Stored items from a collection
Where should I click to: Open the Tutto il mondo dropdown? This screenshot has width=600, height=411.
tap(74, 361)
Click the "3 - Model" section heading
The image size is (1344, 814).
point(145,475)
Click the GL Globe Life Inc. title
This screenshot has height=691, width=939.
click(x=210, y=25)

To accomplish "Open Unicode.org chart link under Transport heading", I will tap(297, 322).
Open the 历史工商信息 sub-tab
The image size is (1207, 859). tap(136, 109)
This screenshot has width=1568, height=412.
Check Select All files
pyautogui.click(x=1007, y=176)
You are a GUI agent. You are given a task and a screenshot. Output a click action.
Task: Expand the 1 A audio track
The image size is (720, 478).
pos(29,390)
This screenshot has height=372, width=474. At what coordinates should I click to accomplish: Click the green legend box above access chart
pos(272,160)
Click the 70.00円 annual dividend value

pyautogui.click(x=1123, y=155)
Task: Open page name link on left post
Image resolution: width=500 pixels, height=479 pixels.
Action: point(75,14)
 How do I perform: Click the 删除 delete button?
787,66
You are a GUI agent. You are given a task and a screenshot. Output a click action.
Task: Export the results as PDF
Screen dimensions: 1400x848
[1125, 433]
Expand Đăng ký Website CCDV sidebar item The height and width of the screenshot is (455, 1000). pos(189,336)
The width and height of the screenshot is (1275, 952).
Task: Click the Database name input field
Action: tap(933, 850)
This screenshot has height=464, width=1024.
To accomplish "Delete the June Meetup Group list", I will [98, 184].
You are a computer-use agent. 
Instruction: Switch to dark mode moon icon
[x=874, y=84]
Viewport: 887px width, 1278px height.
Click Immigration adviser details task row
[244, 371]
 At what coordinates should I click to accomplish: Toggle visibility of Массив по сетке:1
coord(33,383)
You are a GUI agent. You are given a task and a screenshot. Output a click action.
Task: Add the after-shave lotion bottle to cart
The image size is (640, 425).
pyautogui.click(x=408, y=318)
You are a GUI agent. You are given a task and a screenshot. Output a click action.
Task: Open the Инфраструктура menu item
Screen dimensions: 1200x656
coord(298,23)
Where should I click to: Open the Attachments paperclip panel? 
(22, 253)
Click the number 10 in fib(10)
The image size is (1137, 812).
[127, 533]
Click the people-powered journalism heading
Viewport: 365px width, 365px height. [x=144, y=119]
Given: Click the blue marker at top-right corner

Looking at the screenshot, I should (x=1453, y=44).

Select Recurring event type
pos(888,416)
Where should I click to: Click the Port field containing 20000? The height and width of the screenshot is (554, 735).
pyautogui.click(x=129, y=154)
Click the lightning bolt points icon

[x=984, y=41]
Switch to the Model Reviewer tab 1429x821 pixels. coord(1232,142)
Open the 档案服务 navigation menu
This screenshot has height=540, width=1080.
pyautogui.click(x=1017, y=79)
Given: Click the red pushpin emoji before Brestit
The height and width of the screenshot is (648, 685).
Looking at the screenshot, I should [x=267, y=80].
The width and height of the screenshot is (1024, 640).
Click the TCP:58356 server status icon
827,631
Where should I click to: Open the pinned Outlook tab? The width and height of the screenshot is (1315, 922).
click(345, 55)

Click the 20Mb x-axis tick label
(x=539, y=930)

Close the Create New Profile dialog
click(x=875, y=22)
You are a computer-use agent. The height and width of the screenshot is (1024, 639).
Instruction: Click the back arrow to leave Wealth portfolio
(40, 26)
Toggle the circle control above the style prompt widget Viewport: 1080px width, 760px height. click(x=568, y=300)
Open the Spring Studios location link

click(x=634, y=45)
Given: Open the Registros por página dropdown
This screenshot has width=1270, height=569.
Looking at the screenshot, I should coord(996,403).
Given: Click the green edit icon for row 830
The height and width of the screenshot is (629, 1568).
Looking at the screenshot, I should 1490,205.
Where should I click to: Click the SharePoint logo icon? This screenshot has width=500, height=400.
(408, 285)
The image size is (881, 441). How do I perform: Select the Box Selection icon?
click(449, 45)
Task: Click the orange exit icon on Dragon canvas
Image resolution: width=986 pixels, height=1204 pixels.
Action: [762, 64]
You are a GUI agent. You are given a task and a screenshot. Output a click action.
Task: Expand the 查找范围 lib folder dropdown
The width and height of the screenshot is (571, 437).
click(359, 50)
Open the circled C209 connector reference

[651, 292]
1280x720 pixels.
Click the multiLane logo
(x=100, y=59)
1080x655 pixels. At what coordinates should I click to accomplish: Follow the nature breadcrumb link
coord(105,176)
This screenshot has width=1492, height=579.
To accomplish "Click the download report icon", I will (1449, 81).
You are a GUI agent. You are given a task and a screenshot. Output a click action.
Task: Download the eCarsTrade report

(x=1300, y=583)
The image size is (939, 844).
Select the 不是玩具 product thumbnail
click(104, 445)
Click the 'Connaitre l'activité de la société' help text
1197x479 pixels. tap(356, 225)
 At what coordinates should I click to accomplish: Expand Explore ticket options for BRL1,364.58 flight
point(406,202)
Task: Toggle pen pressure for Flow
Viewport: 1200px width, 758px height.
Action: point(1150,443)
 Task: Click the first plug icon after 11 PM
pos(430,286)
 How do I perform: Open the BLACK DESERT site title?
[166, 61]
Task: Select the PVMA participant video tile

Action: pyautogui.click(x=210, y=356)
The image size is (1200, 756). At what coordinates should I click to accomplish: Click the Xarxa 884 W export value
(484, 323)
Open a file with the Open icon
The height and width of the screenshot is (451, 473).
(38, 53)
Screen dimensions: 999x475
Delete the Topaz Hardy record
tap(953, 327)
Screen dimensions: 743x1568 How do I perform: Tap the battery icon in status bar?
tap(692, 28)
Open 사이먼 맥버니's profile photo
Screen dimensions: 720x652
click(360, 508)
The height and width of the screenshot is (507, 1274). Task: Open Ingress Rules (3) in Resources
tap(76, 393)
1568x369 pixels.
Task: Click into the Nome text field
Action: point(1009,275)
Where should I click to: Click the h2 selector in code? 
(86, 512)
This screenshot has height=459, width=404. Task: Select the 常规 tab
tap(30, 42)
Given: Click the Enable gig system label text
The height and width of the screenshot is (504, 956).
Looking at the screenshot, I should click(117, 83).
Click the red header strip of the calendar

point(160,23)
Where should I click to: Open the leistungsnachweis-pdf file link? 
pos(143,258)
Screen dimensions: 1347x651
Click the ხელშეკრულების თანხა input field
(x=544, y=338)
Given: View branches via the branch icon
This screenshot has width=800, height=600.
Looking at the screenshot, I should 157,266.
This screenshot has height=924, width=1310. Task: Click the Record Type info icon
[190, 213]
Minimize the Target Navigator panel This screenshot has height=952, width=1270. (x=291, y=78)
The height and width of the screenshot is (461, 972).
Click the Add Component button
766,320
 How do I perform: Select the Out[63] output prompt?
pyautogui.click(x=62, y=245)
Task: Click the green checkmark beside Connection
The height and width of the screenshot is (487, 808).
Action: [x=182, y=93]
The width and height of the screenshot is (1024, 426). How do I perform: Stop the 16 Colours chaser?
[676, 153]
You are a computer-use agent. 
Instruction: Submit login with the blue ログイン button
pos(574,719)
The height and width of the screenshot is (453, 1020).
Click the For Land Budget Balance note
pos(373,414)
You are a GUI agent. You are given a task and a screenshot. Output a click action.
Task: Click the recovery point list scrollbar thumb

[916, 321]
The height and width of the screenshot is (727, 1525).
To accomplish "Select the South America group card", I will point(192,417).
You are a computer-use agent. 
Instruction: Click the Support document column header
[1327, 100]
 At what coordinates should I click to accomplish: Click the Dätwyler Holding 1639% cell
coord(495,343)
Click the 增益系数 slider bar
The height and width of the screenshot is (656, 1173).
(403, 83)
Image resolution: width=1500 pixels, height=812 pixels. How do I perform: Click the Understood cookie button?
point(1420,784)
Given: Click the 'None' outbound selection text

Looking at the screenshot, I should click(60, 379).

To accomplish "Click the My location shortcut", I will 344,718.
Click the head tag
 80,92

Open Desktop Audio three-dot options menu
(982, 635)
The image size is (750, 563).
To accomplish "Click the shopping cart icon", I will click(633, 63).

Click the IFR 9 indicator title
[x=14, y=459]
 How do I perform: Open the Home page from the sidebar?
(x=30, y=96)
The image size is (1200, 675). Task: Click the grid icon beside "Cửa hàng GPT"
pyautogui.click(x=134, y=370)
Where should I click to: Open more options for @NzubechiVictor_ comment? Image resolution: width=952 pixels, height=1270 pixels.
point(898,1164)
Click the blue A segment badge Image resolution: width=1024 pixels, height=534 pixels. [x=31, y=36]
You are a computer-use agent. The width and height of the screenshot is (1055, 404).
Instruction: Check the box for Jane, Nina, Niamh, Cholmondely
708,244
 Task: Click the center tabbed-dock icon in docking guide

## Task to complete:
In the records above, find each line that mentions the string "will", then copy it.

## Task answer:
To accomplish "Open Unicode.org chart link under Transport heading", I will tap(297, 322).
To accomplish "Delete the June Meetup Group list", I will [98, 184].
To accomplish "Click the download report icon", I will (1449, 81).
To accomplish "Select the South America group card", I will point(192,417).
To accomplish "Click the My location shortcut", I will 344,718.
To accomplish "Click the shopping cart icon", I will click(633, 63).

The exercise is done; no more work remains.